The Tax Authorities of the State argue that the E-commerce companies qualify as ‘commission agents’ u/s 2(12) of the Act. Such a claim becomes essential to prove, for the Tax Department, to make the companies liable to pay the tax under S. 8 of the Act. S. 8 casts a specific liability on an agent to pay taxes for any sale affected by him S. 8 states that “every person who, for an agreed commission or brokerage, buys or sells on behalf of any principal who is a resident of the State shall be liable to tax under this Act at the rate or rates leviable thereunder in respect of such purchase or sale, notwithstanding that such principal is not a dealer or that the turnover of purchase or sale relating to such principal is less than the minimum specified in sub-sections (1), (2) and (3) of Section 22.” Here, it is relevant to refer to the Indian Contract Act, 1872  which defines an agent as a “person employed to do any act for another or to represent another in dealings with third persons.”. In the present case, Amazon India is merely providing a platform which enables the buyer to meet the sellers, and thereafter, if needed, provide logistic services to the sellers to ensure that the goods are delivered to the buyer in quick time and cannot be described as an agency, representing the TPM with no contract between the parties to that effect.

However, even if it may appear difficult to describe the E-commerce companies as selling agents, the tax department might find some ground in their attempt to describe Amazon as a ‘dealer’, without trying to explain their role as that of a ‘commissioning agent’, as a dealer itself includes the activity of supplying or distributing the goods for a payment, commission or any other valuable consideration.

It is understood that in this case the laws of the country have failed to keep pace with the new age business model that enable a faster, convenient and nationwide access to customers for sellers, especially for small and medium businesses, at significantly low costs.
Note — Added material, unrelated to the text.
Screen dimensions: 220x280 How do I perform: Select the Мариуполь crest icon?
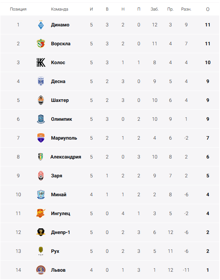[x=41, y=138]
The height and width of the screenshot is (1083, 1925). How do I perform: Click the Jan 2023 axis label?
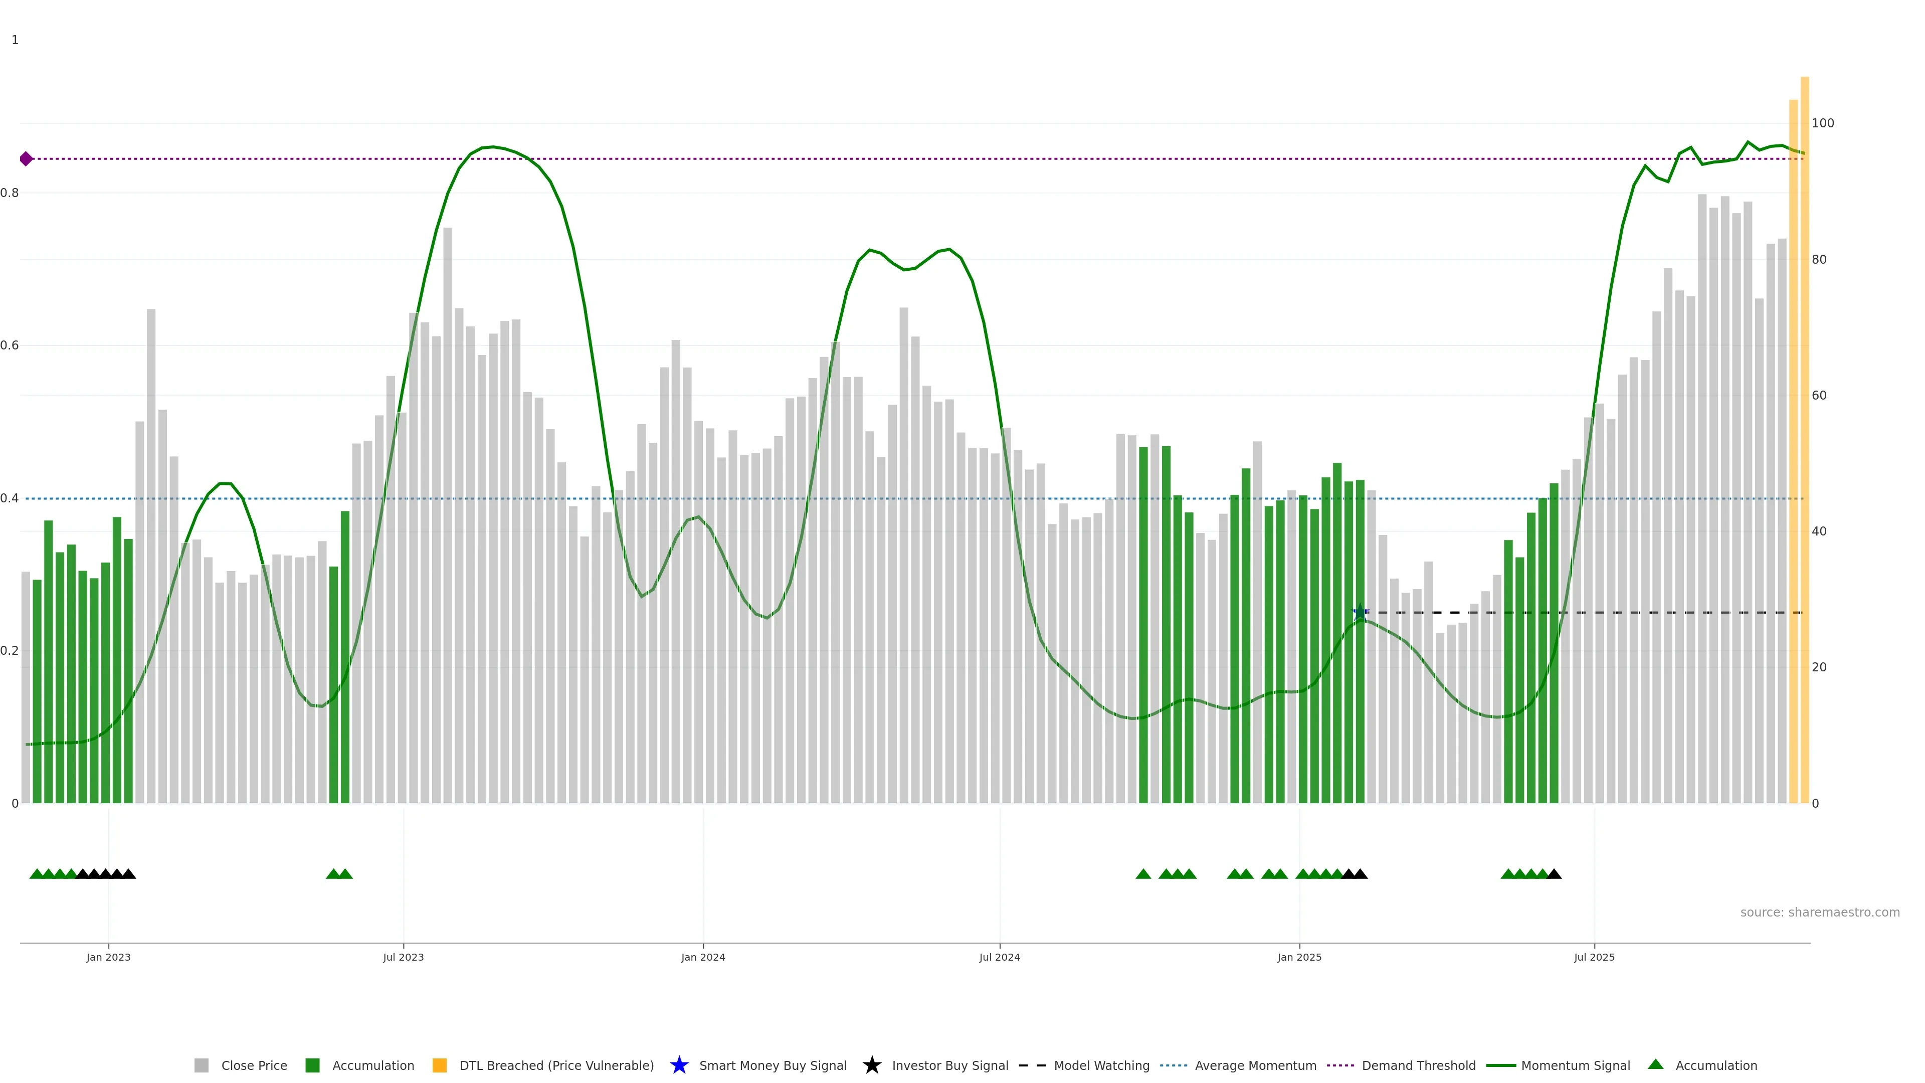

The perils of the lack of a codified legislation regulating the E-commerce industry can be far reaching, causing inconvenience to all the stakeholders involved in the matter which include the Government, consumers, sellers, the E-Commerce companies themselves, and last but not the least, every citizen and non-citizen of India, who holds an interest in the country’s development.

Moreover, VAT and Sales Tax is a State subject, and hence laws differ from state to state. “Similar provisions may exist in most of the other states in regard to the definition of dealer and this fact can raise serious concerns in regard to taxability in all states on e-commerce industry if the matter is not expeditiously addressed by the revenue authorities. In Delhi, for instance, the S. 2(1)(j) does not refer to supplying or distributing in the main part of the definition, though the part relating to commission agents bears similarity with the law in Karnataka, while the law in Haryana does. It would be interesting to note in this regard that going by the FDI rules, a foreign entity cannot invest in multi-brand retail in India. Therefore, if by the interpretation of law, if Amazon is identified as a dealer, it would not be able to continue its business in India.

Such diversity in the provisions of VAT laws from State to State can prove hugely problematic for the Companies in enforcing compliance. If the interpretation of law differs from State to State, the situation might be that in certain places VAT will be payable, and in others it will be not. It is imperative that a consensus be reached among states regarding the applicability of VAT laws to the E-commerce companies and if they could be described as ‘dealers’. Also, a uniform floor rate of taxation has to be decided on, to prevent bitter competition among States to seek investments from the E-com companies, which in turn might hit revenue collections of the respective states.